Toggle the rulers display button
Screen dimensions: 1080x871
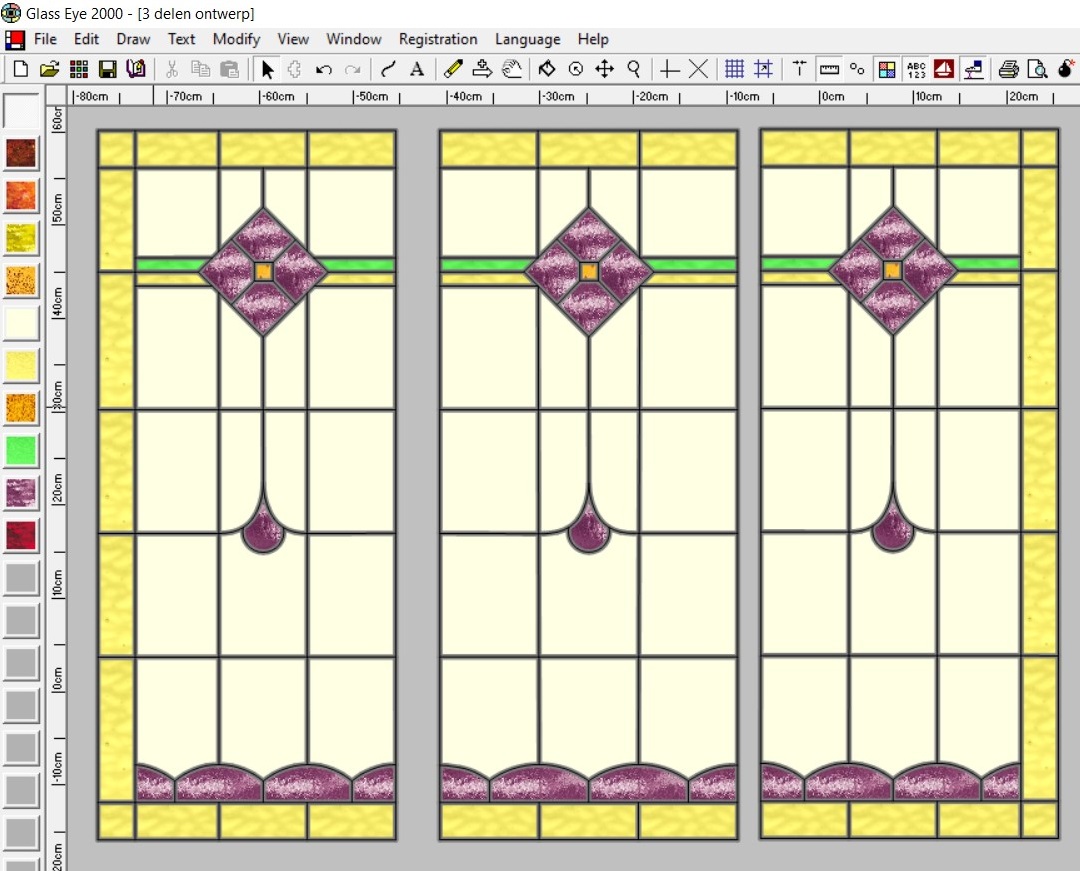(x=828, y=69)
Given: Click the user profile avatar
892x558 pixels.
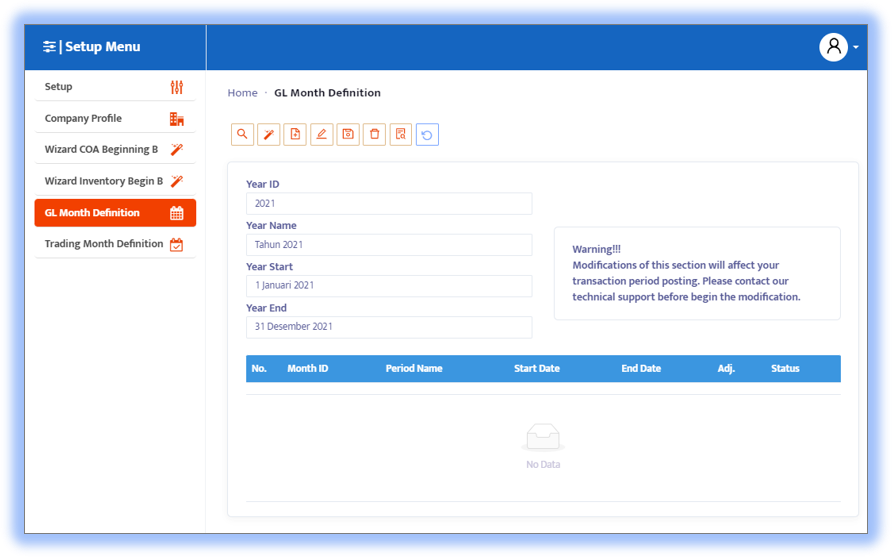Looking at the screenshot, I should 833,47.
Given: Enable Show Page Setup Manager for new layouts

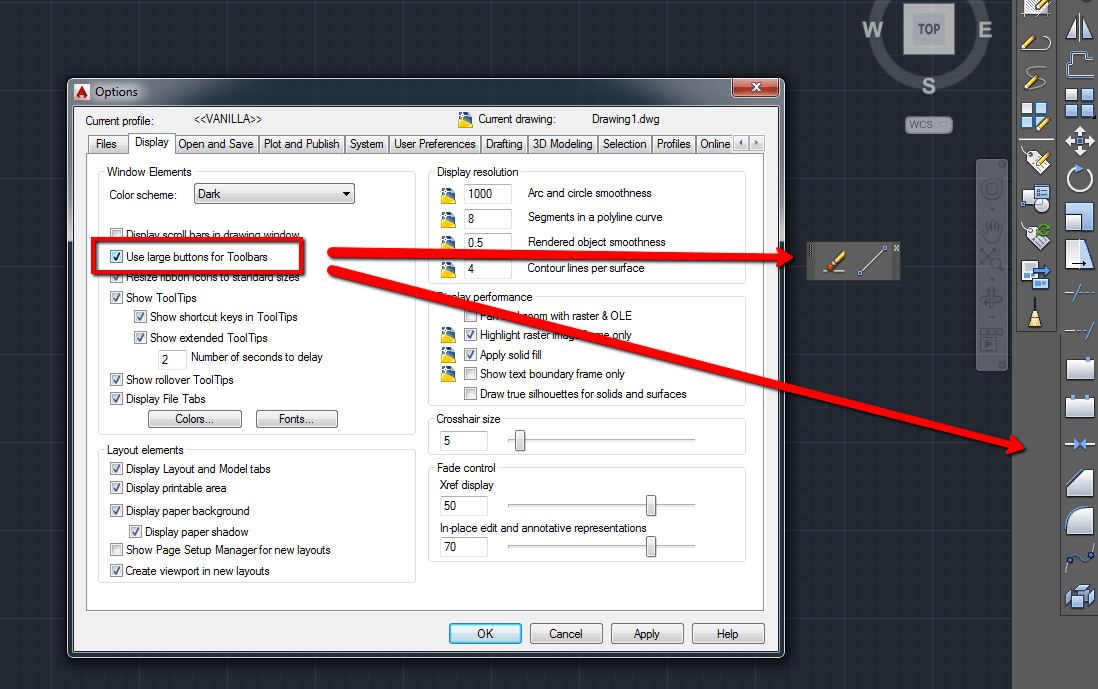Looking at the screenshot, I should (x=117, y=550).
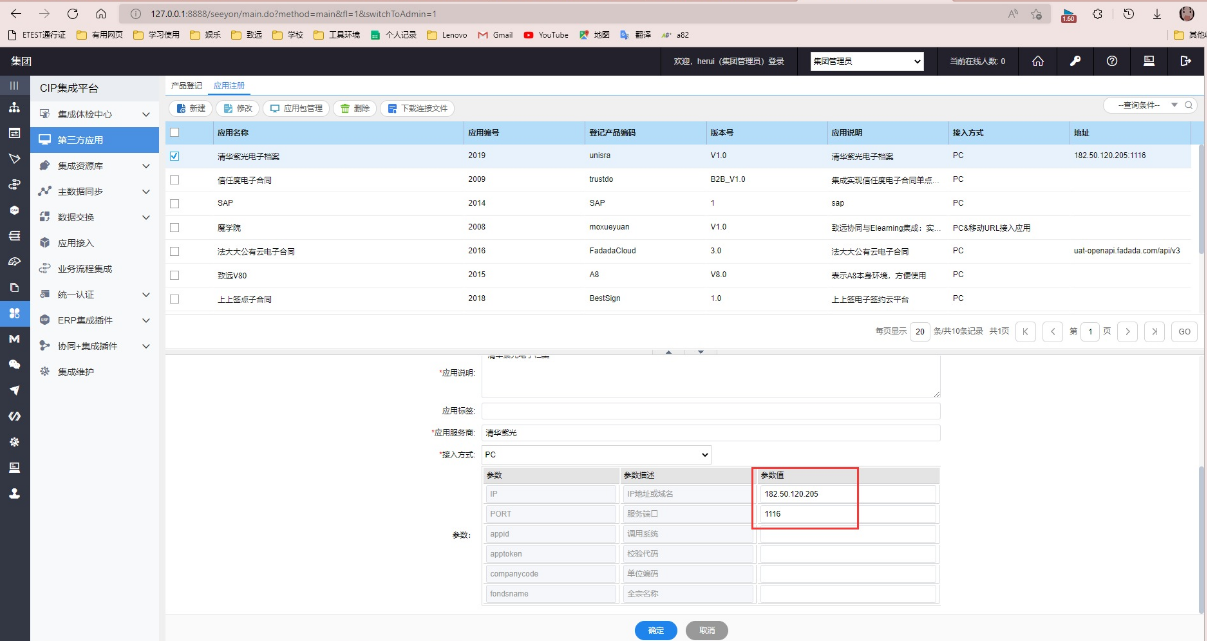Open the 接入方式 PC dropdown
This screenshot has width=1207, height=641.
[596, 455]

# [Exercise]
Leave out the pictures and transcribe the entries above exactly.

# [Task result]
Toggle the rulers display button
Screen dimensions: 1080x871
(x=828, y=69)
Given: Click the user profile avatar
892x558 pixels.
Looking at the screenshot, I should 833,47.
Given: Enable Show Page Setup Manager for new layouts

Looking at the screenshot, I should (x=117, y=550).
Open the 接入方式 PC dropdown
This screenshot has width=1207, height=641.
[596, 455]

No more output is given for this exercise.